GIVEN ENTRIES -
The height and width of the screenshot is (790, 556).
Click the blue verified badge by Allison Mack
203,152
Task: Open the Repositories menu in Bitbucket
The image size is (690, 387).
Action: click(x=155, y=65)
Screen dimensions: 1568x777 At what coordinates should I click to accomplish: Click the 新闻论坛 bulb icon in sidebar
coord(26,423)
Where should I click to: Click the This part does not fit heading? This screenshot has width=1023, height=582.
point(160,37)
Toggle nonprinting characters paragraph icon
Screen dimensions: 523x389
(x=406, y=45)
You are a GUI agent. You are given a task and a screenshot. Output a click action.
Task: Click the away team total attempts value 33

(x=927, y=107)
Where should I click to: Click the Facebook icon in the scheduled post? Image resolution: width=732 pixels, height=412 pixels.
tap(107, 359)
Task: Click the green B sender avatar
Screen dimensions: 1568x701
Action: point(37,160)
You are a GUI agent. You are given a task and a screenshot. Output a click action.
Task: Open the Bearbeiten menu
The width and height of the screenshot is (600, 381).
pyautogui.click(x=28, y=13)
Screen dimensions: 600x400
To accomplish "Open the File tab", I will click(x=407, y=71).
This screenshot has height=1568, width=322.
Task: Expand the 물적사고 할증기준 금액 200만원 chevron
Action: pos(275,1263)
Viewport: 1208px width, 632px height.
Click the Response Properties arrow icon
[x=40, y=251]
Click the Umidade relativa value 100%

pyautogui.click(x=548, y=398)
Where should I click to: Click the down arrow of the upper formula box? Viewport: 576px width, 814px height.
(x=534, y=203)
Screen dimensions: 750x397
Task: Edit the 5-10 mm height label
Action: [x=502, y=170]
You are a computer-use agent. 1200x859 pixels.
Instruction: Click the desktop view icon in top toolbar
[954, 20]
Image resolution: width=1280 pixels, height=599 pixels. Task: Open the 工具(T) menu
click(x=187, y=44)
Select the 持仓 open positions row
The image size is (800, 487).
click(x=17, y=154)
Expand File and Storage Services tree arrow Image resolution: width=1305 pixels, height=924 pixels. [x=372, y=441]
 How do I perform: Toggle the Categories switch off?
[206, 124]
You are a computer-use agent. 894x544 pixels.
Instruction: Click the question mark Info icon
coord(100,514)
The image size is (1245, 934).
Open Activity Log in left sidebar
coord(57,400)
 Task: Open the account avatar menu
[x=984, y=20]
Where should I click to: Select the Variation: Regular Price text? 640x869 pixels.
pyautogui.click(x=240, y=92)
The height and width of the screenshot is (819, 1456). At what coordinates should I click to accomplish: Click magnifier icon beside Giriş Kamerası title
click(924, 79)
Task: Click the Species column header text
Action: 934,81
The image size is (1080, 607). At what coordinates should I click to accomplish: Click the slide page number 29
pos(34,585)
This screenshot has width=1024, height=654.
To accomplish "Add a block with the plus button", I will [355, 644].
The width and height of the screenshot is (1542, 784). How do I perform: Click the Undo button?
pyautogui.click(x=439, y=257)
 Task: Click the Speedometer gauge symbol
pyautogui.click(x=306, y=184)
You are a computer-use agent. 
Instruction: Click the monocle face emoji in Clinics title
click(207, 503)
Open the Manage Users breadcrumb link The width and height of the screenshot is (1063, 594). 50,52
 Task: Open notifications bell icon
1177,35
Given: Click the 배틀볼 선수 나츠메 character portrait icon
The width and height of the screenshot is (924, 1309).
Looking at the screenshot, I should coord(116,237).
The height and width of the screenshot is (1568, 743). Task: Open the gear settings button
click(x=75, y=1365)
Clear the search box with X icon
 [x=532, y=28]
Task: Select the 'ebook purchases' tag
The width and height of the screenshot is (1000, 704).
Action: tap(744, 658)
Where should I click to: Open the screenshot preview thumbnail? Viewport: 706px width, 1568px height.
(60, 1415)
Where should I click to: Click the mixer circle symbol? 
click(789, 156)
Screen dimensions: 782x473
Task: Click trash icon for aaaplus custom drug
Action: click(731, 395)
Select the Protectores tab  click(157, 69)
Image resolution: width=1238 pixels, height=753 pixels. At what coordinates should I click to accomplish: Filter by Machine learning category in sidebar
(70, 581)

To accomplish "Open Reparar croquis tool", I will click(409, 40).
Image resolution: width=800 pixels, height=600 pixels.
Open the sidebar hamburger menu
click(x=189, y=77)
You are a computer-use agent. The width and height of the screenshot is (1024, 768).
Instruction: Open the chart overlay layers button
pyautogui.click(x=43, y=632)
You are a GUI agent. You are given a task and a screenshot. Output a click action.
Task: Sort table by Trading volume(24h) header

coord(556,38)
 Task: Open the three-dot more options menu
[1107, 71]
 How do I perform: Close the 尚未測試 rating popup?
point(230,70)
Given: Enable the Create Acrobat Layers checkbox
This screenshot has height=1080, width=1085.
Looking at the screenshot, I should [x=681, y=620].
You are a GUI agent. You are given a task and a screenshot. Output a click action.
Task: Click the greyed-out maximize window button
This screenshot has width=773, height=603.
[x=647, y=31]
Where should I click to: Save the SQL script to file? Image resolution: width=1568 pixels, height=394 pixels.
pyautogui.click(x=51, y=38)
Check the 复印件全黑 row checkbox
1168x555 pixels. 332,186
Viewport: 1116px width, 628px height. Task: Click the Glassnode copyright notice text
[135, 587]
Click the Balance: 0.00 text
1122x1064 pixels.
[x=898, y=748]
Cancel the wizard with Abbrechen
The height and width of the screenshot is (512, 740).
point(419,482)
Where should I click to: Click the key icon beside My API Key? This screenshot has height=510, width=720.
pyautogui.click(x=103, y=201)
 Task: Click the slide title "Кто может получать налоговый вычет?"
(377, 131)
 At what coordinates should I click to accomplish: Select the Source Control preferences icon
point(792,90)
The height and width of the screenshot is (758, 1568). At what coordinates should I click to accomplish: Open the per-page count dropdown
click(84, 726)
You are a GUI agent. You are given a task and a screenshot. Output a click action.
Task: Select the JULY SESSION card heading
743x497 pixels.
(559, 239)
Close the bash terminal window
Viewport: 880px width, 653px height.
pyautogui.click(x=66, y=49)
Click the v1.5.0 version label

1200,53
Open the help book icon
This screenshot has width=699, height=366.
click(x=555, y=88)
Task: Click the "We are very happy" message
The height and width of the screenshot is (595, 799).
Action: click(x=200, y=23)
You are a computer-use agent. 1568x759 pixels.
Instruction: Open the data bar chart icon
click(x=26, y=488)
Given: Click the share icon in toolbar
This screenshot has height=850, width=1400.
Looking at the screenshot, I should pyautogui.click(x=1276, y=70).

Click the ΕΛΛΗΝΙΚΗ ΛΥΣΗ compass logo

WORK REQUEST - Print each record word for word.

OUTPUT FOR THIS EXERCISE -
The height and width of the screenshot is (790, 556).
Click the blue verified badge by Allison Mack
203,152
Task: Open the Repositories menu in Bitbucket
The image size is (690, 387).
Action: click(x=155, y=65)
Screen dimensions: 1568x777 At what coordinates should I click to accomplish: Click the 新闻论坛 bulb icon in sidebar
coord(26,423)
Where should I click to: Click the This part does not fit heading? This screenshot has width=1023, height=582.
point(160,37)
Toggle nonprinting characters paragraph icon
Screen dimensions: 523x389
(x=406, y=45)
You are a GUI agent. You are given a task and a screenshot. Output a click action.
Task: Click the away team total attempts value 33

(x=927, y=107)
Where should I click to: Click the Facebook icon in the scheduled post? Image resolution: width=732 pixels, height=412 pixels.
tap(107, 359)
Task: Click the green B sender avatar
Screen dimensions: 1568x701
Action: point(37,160)
You are a GUI agent. You are given a task and a screenshot. Output a click action.
Task: Open the Bearbeiten menu
The width and height of the screenshot is (600, 381).
pyautogui.click(x=28, y=13)
Screen dimensions: 600x400
To accomplish "Open the File tab", I will click(x=407, y=71).
This screenshot has height=1568, width=322.
Task: Expand the 물적사고 할증기준 금액 200만원 chevron
Action: pos(275,1263)
Viewport: 1208px width, 632px height.
Click the Response Properties arrow icon
[x=40, y=251]
Click the Umidade relativa value 100%

pyautogui.click(x=548, y=398)
Where should I click to: Click the down arrow of the upper formula box? Viewport: 576px width, 814px height.
(x=534, y=203)
Screen dimensions: 750x397
Task: Edit the 5-10 mm height label
Action: [x=502, y=170]
You are a computer-use agent. 1200x859 pixels.
Instruction: Click the desktop view icon in top toolbar
[954, 20]
Image resolution: width=1280 pixels, height=599 pixels. Task: Open the 工具(T) menu
click(x=187, y=44)
Select the 持仓 open positions row
The image size is (800, 487).
click(x=17, y=154)
Expand File and Storage Services tree arrow Image resolution: width=1305 pixels, height=924 pixels. [x=372, y=441]
 How do I perform: Toggle the Categories switch off?
[206, 124]
You are a computer-use agent. 894x544 pixels.
Instruction: Click the question mark Info icon
coord(100,514)
The image size is (1245, 934).
Open Activity Log in left sidebar
coord(57,400)
 Task: Open the account avatar menu
[x=984, y=20]
Where should I click to: Select the Variation: Regular Price text? 640x869 pixels.
pyautogui.click(x=240, y=92)
The height and width of the screenshot is (819, 1456). At what coordinates should I click to accomplish: Click magnifier icon beside Giriş Kamerası title
click(924, 79)
Task: Click the Species column header text
Action: 934,81
The image size is (1080, 607). At what coordinates should I click to accomplish: Click the slide page number 29
pos(34,585)
This screenshot has width=1024, height=654.
To accomplish "Add a block with the plus button", I will [355, 644].
The width and height of the screenshot is (1542, 784). How do I perform: Click the Undo button?
pyautogui.click(x=439, y=257)
 Task: Click the Speedometer gauge symbol
pyautogui.click(x=306, y=184)
You are a computer-use agent. 
Instruction: Click the monocle face emoji in Clinics title
click(207, 503)
Open the Manage Users breadcrumb link The width and height of the screenshot is (1063, 594). 50,52
 Task: Open notifications bell icon
1177,35
Given: Click the 배틀볼 선수 나츠메 character portrait icon
The width and height of the screenshot is (924, 1309).
Looking at the screenshot, I should coord(116,237).
The height and width of the screenshot is (1568, 743). Task: Open the gear settings button
click(x=75, y=1365)
Clear the search box with X icon
 [x=532, y=28]
Task: Select the 'ebook purchases' tag
The width and height of the screenshot is (1000, 704).
Action: tap(744, 658)
Where should I click to: Open the screenshot preview thumbnail? Viewport: 706px width, 1568px height.
(60, 1415)
Where should I click to: Click the mixer circle symbol? 
click(789, 156)
Screen dimensions: 782x473
Task: Click trash icon for aaaplus custom drug
Action: click(731, 395)
Select the Protectores tab  click(157, 69)
Image resolution: width=1238 pixels, height=753 pixels. At what coordinates should I click to accomplish: Filter by Machine learning category in sidebar
(70, 581)

To accomplish "Open Reparar croquis tool", I will click(409, 40).
Image resolution: width=800 pixels, height=600 pixels.
Open the sidebar hamburger menu
click(x=189, y=77)
You are a computer-use agent. The width and height of the screenshot is (1024, 768).
Instruction: Open the chart overlay layers button
pyautogui.click(x=43, y=632)
You are a GUI agent. You are given a task and a screenshot. Output a click action.
Task: Sort table by Trading volume(24h) header

coord(556,38)
 Task: Open the three-dot more options menu
[1107, 71]
 How do I perform: Close the 尚未測試 rating popup?
point(230,70)
Given: Enable the Create Acrobat Layers checkbox
This screenshot has height=1080, width=1085.
Looking at the screenshot, I should [x=681, y=620].
You are a GUI agent. You are given a task and a screenshot. Output a click action.
Task: Click the greyed-out maximize window button
This screenshot has width=773, height=603.
[x=647, y=31]
Where should I click to: Save the SQL script to file? Image resolution: width=1568 pixels, height=394 pixels.
pyautogui.click(x=51, y=38)
Check the 复印件全黑 row checkbox
1168x555 pixels. 332,186
Viewport: 1116px width, 628px height. Task: Click the Glassnode copyright notice text
[135, 587]
Click the Balance: 0.00 text
1122x1064 pixels.
[x=898, y=748]
Cancel the wizard with Abbrechen
The height and width of the screenshot is (512, 740).
point(419,482)
Where should I click to: Click the key icon beside My API Key? This screenshot has height=510, width=720.
pyautogui.click(x=103, y=201)
 Task: Click the slide title "Кто может получать налоговый вычет?"
(377, 131)
 At what coordinates should I click to accomplish: Select the Source Control preferences icon
point(792,90)
The height and width of the screenshot is (758, 1568). At what coordinates should I click to accomplish: Open the per-page count dropdown
click(84, 726)
You are a GUI agent. You are given a task and a screenshot. Output a click action.
Task: Select the JULY SESSION card heading
743x497 pixels.
(559, 239)
Close the bash terminal window
Viewport: 880px width, 653px height.
pyautogui.click(x=66, y=49)
Click the v1.5.0 version label

1200,53
Open the help book icon
This screenshot has width=699, height=366.
click(x=555, y=88)
Task: Click the "We are very happy" message
The height and width of the screenshot is (595, 799).
Action: click(x=200, y=23)
You are a computer-use agent. 1568x759 pixels.
Instruction: Open the data bar chart icon
click(x=26, y=488)
Given: Click the share icon in toolbar
This screenshot has height=850, width=1400.
Looking at the screenshot, I should pyautogui.click(x=1276, y=70).

Click the ΕΛΛΗΝΙΚΗ ΛΥΣΗ compass logo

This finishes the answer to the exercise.